[[ The input open ]]

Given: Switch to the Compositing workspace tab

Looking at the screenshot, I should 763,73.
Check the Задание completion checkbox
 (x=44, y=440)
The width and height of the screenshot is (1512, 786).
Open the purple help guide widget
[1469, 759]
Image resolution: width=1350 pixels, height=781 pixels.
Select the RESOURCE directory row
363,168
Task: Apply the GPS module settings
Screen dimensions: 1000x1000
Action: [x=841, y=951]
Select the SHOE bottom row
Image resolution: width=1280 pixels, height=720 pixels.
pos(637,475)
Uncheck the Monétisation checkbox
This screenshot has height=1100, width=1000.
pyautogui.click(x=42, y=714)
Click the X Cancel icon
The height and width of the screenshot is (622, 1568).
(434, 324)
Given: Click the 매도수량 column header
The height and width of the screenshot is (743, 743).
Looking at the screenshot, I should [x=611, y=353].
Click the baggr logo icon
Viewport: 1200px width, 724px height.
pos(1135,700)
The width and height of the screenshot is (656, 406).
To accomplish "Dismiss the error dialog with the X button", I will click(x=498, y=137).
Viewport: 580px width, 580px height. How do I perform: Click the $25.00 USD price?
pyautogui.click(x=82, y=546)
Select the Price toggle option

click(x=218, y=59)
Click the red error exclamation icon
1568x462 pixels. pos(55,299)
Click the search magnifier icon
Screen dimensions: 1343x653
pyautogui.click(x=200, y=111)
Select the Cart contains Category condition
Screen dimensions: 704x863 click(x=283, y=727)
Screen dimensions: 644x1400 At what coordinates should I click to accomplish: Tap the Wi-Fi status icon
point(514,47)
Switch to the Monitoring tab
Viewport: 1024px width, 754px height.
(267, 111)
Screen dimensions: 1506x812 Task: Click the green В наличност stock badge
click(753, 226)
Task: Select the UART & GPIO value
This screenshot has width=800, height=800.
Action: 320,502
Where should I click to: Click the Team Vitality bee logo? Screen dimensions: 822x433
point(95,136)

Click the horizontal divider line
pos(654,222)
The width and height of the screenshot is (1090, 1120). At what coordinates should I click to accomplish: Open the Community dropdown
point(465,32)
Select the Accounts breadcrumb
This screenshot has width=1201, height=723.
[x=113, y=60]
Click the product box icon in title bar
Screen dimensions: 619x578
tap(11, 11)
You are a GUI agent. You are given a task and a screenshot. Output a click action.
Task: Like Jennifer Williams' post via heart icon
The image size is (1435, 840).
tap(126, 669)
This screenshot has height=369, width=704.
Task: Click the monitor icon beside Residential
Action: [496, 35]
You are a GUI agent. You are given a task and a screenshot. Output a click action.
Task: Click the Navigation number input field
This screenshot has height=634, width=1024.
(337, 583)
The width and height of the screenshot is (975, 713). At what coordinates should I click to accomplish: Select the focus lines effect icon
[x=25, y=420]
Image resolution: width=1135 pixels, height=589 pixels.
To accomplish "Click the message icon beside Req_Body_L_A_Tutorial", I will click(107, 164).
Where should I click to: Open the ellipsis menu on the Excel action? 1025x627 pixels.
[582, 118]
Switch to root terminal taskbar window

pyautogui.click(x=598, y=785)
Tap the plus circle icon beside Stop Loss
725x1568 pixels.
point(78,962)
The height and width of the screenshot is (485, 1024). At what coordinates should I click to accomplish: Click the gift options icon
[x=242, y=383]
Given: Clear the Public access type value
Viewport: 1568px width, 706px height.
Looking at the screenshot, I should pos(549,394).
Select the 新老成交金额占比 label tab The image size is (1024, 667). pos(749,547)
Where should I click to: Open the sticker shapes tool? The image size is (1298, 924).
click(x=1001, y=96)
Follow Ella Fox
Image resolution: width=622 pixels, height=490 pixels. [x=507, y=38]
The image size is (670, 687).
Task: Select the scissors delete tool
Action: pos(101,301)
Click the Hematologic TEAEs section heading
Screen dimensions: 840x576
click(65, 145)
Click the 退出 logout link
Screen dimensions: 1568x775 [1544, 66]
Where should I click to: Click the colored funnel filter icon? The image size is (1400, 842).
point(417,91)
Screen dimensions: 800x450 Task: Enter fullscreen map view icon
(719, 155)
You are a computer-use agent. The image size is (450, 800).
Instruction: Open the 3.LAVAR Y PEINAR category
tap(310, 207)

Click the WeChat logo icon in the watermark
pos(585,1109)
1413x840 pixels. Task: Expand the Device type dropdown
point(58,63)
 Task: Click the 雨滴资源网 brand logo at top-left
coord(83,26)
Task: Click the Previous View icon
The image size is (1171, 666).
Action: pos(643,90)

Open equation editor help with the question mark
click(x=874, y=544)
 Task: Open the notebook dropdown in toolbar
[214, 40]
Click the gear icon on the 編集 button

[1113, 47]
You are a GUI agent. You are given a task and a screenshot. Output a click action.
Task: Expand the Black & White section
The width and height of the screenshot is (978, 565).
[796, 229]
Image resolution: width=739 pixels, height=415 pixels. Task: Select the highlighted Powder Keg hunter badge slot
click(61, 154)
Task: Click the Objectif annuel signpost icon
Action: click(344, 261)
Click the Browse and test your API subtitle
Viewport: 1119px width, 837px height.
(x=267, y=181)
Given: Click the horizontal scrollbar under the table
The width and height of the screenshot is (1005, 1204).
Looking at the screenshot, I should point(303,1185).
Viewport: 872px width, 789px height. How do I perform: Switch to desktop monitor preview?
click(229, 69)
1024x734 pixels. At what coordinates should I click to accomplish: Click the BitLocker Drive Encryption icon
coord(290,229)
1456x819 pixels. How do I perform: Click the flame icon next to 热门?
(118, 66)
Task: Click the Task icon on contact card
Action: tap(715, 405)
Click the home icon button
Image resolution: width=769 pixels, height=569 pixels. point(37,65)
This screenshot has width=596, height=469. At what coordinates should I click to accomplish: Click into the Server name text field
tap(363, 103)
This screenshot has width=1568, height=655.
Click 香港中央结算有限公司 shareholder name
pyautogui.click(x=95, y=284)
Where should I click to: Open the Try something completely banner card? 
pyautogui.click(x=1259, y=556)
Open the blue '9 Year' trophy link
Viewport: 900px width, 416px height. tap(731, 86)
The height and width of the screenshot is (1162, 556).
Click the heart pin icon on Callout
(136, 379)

[[ The input closed ]]

• **Brief**
Starting with the line that contains "1024x734 pixels. At", restate every line up to and including the last one above, exactly.

• **Exercise output**
1024x734 pixels. At what coordinates should I click to accomplish: Click the BitLocker Drive Encryption icon
coord(290,229)
1456x819 pixels. How do I perform: Click the flame icon next to 热门?
(118, 66)
Task: Click the Task icon on contact card
Action: tap(715, 405)
Click the home icon button
Image resolution: width=769 pixels, height=569 pixels. point(37,65)
This screenshot has width=596, height=469. At what coordinates should I click to accomplish: Click into the Server name text field
tap(363, 103)
This screenshot has width=1568, height=655.
Click 香港中央结算有限公司 shareholder name
pyautogui.click(x=95, y=284)
Where should I click to: Open the Try something completely banner card? 
pyautogui.click(x=1259, y=556)
Open the blue '9 Year' trophy link
Viewport: 900px width, 416px height. tap(731, 86)
The height and width of the screenshot is (1162, 556).
Click the heart pin icon on Callout
(136, 379)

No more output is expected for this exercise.